After Zuckerberg revelation, FBI says it routinely warns social media about 'malign influence'

The FBI said it cannot ask or direct companies to act in response to information on potential threats
Facebook founder and CEO Mark Zuckerberg

The FBI said it "routinely notifies" private companies, including social media platforms, of potential threats after Meta CEO Mark Zuckerberg said Facebook "decreased" the distribution of the Hunter Biden laptop story right before the 2020 election because of a warning from the FBI.

The FBI's defense comes after Zuckerberg appeared Thursday on the "The Joe Rogan Experience" podcast. Host Joe Rogan asked Zuckerberg about how Facebook handled the story first broken by The New York Post involving the questionable contents on the laptop of President Joe Biden's son, Hunter.

Reflecting on Facebook's decision on the story, which broke weeks before the 2020 election, Zuckerberg said the FBI told his company to "be on high alert" and that an information dump similar to the Russian propaganda seen during the 2016 election would happen soon.

Meta tweeted on Thursday, "None of this is new," and wrote that Zuckerberg testified nearly two years ago to the Senate about the FBI's 2020 warning.

The FBI released a statement in response to Zuckerberg's conversation with Rogan.

"The FBI routinely notifies US private sector entities, including social media providers, of potential threat information, so that they can decide how to better defend against threats," the law enforcement agency stated, according to The New York Post.

"The FBI has provided companies with foreign threat indicators to help them protect their platforms and customers from abuse by foreign malign influence actors," the FBI wrote. 

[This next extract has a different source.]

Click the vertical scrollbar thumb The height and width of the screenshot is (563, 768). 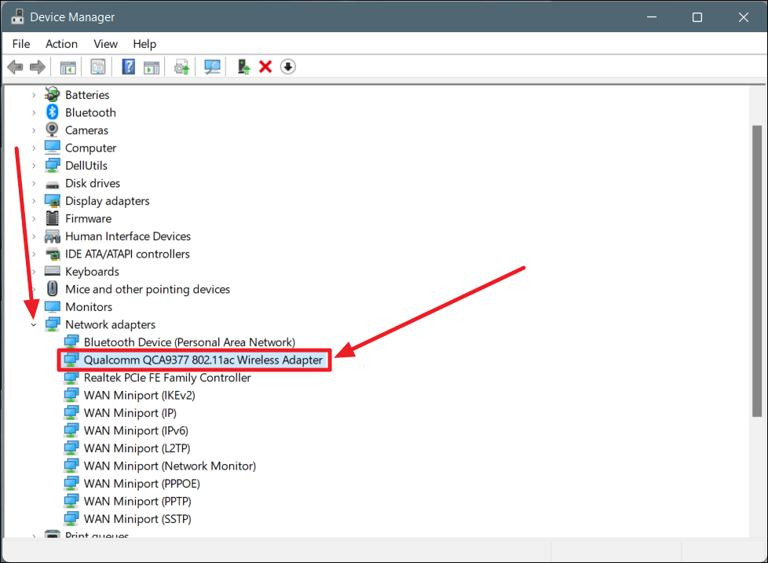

The federal agency said it will work with its partners to "keep the public informed of potential threats" but it cannot ask or direct companies to act.

Rep. Thomas Massie (R-Ky.) criticized the FBI for suggesting what information social media platforms should allow to be shared. 

"The FBI has absolutely no constitutional authority to decide what political information Americans should or shouldn’t share," he tweeted Saturday. "Zuckerberg should be embarrassed to admit he’s a willing and compliant  tool of the deep state."